Selanjutnya, Qasim Amien berusaha untuk mencari
solusi dan terobosan-terobosan baru demi
memperbaiki keadaan umatnya yang terpuruk dalam
jurang kemunduran dan
kejumudan.
Sekelumit Biografi
Qasim Amien
Ketika kita mencoba
menganalisa pemikiran seorang tokoh, maka, usaha
ini tidak akan lepas dari keharusan untuk
mengetahui sekelumit sejarah dan catatan
hidupnya yang banyak mempengaruhi dan
melatarbelakangi struktur dan “ideologi”
pemikiran-pemikirannya.

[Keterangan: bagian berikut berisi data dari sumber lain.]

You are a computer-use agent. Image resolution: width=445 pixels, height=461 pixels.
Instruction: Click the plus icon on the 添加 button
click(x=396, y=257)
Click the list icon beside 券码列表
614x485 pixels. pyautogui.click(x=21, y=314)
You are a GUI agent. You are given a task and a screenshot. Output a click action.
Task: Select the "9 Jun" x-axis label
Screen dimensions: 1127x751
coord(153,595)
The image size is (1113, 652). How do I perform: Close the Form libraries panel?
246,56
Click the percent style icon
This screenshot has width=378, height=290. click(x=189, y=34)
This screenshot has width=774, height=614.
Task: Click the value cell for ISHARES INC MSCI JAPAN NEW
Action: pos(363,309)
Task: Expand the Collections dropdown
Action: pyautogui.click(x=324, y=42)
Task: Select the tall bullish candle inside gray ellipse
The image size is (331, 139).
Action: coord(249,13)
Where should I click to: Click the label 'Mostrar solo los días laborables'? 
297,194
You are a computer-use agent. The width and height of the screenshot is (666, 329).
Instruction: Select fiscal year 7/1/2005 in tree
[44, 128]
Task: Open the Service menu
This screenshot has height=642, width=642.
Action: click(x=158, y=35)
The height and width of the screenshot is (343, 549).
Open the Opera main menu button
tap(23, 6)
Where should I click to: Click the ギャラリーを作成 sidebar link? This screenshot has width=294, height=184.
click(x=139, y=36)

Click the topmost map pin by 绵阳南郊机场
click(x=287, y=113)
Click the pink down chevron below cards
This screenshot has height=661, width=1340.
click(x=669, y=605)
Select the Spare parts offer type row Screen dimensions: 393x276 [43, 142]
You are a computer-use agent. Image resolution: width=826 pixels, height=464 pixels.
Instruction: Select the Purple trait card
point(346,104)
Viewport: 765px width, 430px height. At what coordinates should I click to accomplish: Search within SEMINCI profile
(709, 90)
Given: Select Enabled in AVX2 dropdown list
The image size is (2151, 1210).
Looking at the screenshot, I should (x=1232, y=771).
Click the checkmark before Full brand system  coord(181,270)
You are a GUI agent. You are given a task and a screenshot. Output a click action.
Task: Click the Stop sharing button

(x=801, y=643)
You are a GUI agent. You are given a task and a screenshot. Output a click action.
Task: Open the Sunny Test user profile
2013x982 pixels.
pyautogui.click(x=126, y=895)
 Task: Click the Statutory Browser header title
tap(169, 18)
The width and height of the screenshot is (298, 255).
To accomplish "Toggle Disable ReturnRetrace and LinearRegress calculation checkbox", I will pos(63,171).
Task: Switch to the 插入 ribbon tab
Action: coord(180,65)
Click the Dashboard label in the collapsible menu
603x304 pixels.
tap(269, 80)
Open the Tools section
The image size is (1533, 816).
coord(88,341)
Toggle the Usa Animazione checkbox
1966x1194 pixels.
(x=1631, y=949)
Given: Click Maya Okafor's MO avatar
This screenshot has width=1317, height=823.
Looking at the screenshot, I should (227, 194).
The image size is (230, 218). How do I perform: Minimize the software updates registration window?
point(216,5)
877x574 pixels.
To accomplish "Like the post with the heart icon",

Tujuan dari “pembacaan”
ini agar kita bisa mengungkap pemikiran tokoh
tersebut dengan lebih objektif dan tepat,
sehingga kita bisa terhindar dari “analisis
ideologis” yang melahirkan analisa yang
subjektif dan menyudutkan. Di bawah ini
sekelumit ringkasan riwayat hidup Qasim Amien
dengan menekankan segi pendidikan dan
sosio-kulturalnya yang banyak mempengaruhi
pemikiran-pemikiran beliau, tentang realitas
sosio-kultural masyarakat Mesir secara umum, dan
nasib perempuan secara khusus.
Qasim Amien,
dilahirkan di sebuah dusun di daerah Mesir dari
seorang ayah keturunan Turki Ustmani dan dari
ibu yang berdarah asli Mesir. Beliau lahir pada
awal bulan Desember tahun 1863 M. Setelah
menamatkan Sekolah Dasar di Alexandria,
keluarganya hijrah ke Kairo. Pada tahun 1881, ia
mencapai gelar licance dari Fakultas
Hukum dan Administrasi dari sebuah akademi. Pada
waktu itu, Qasim Amien masih berumur 20 tahun.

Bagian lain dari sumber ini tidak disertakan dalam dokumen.